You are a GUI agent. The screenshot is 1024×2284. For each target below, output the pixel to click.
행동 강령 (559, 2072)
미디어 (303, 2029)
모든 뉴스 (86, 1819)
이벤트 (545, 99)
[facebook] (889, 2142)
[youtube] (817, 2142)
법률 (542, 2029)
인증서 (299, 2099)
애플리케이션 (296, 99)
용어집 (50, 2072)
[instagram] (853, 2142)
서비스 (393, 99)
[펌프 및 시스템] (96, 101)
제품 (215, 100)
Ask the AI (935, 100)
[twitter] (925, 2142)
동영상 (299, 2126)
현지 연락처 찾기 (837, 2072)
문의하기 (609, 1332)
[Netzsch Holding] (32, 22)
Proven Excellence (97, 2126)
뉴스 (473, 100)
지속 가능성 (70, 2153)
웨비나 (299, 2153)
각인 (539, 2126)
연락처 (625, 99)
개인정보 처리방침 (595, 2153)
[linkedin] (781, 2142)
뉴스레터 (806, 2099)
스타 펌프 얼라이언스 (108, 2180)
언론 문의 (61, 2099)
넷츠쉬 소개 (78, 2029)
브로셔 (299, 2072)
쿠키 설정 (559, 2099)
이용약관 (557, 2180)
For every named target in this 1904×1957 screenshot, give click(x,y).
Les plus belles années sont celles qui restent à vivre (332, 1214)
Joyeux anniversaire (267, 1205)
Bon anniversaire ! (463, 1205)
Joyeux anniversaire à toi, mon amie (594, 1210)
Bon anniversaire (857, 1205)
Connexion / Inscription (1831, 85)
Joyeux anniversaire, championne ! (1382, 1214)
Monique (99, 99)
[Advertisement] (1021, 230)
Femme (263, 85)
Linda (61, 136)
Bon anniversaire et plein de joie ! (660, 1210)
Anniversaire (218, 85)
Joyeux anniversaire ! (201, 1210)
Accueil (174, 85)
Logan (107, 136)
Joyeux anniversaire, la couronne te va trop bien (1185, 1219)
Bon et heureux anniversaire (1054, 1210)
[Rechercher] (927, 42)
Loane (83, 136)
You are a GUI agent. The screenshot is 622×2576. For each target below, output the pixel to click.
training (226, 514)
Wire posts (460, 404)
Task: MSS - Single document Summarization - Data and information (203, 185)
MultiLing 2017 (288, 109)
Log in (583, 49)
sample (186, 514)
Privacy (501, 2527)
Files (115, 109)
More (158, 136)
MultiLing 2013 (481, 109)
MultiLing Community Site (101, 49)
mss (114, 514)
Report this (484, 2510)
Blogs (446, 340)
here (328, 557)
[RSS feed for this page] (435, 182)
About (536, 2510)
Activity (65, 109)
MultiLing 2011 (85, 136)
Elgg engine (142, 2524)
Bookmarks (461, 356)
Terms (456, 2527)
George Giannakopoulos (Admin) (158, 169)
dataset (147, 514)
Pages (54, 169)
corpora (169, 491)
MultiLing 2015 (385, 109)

Try it: Exactly as they appear, write out the lines from the one containing "Blogs (446, 340)" through the final line of the entries above, both included.

Exercise solution:
Blogs (446, 340)
here (328, 557)
[RSS feed for this page] (435, 182)
About (536, 2510)
Activity (65, 109)
MultiLing 2011 (85, 136)
Elgg engine (142, 2524)
Bookmarks (461, 356)
Terms (456, 2527)
George Giannakopoulos (Admin) (158, 169)
dataset (147, 514)
Pages (54, 169)
corpora (169, 491)
MultiLing 2015 (385, 109)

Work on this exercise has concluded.